══ Document passage

Also, from watching videos, I can't help but notice how similar it looks to Vista (W7 looks slightly uglier, though); This is definitely not a "next generation" OS like Vista was to XP.
Interface is by far not the best way to decide how much the OS has changed. 7 has a lot of under the hood changes that you can't see.

I think it's basically Vista with some new features and doesn't eat as much memory.
The kernel was streamlined and optimized TO SHIT and a few new features were introduced.

My Vista Ultimate 32-Bit runs like a champ and I have not had any problems since I installed it in the beginning of 2009.

Windows 7 was made for those who didn't have powerful enough computers to run Vista.

The leap from XP to Vista was huge, from Vista to 7, minor, so I hope the next Windows OS (8?) will be like the leap from XP to Vista and will support 4GB of RAM with the 32-Bit version (or increase compatibility with 64-Bit).
So you are saying that having more resources available for your applications is a bad thing? Why are you hung up on 32bit? The world is moving to 64, the transition is not exactly fast but chances are by Win8 99% of popular applications will be 64bit. Having said that I have yet to see any problems running 32bit apps on my 64bit 7.

════
══ Data block

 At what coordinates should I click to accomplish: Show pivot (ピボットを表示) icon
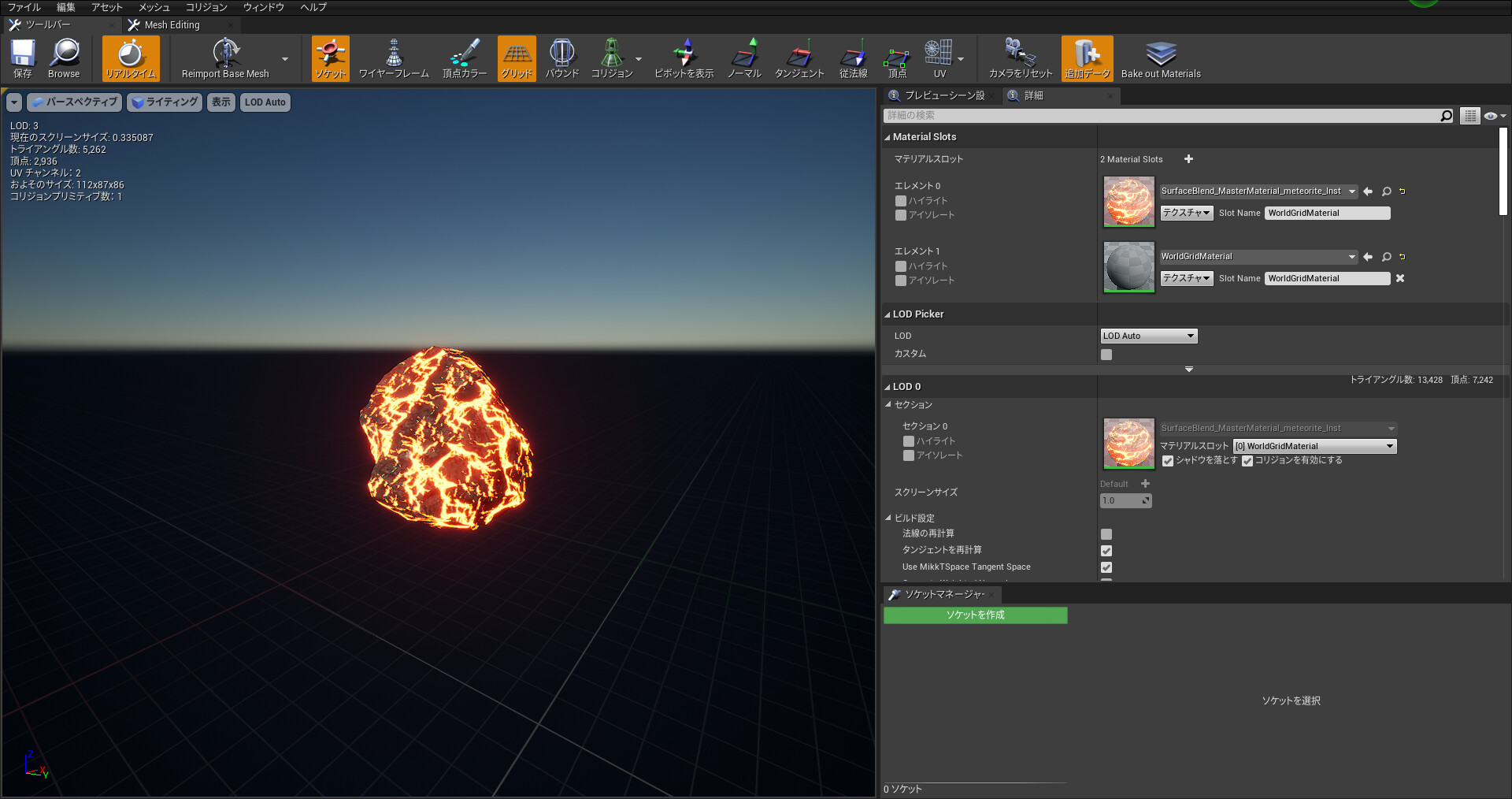click(x=684, y=58)
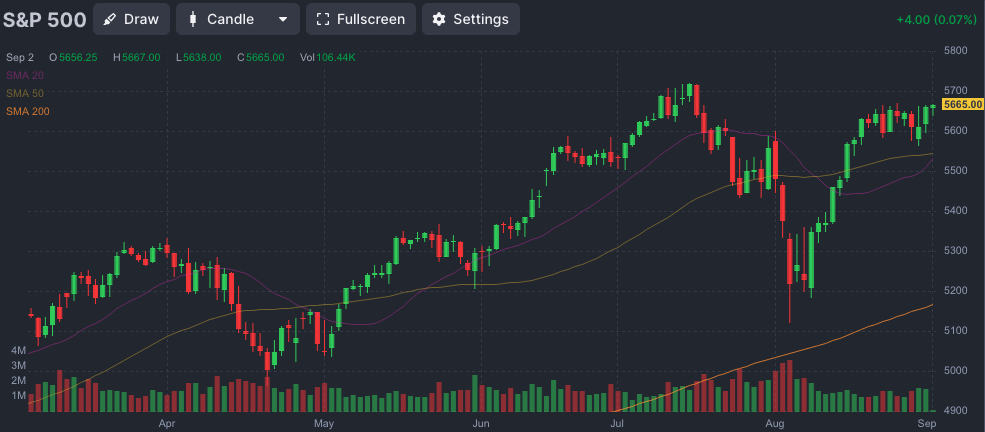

════

Required task 1:
Answer these questions from the Windows 7 forum discussion:
(a) Which edition of Vista does one poster run, and when was it installed?
(b) Who was Windows 7 made for, according to one poster?
(c) How much RAM does one poster hope the 32-Bit version of the next Windows will support?
Required task 2: Carry on the Windows 7 forum discussion from the point where it ends.

Expected output 1:
(a) Vista Ultimate 32-Bit, installed at the beginning of 2009.
(b) Those who didn't have powerful enough computers to run Vista.
(c) 4GB.

Expected output 2:
This basically can't happen. It's a technical limitation. Technical(ish) explanation below:

A memory address can only be as large as a single processor instruction cycle. On a 32-bit processor (or in software made for a 32-bit processor) this is 32 bits or a 32-digit binary number. The largest possible 32 digit binary number is 1111111111111111111111111111111. In decimal this is (2^32) - 1 or 4294967295. So the highest possible memory address is 4294967295 bytes, or one byte less than 4 gigabytes. You can of course get around this by assigning multiple instructions to a single extended memory address, and software exists to do so, but the performance hit (takes twice as long to access memory... effectively cuts RAM speed in half) is not worth it.

Off the top of my head, please correct me if I'm wrong on this.
It's not 100% accurate. We have 32-bit Windows servers at work that run more than 3.5GB of RAM and it is all recognized. It's a hack however and an ugly one (just ask der_jackal).
I tried two different disc brands and two different burners. As it turns out however, all three discs I burned are okay.
How could you have incompatible data? Just think about it for a second, the installer just deflates an image onto your HDD from the DVD and the installation goes from there. It sounds like your DVD-ROMs are having trouble with sustained read. I installed Win 7 on three machines two of them from DVDs, one had a burner and another a reader and both had no problems.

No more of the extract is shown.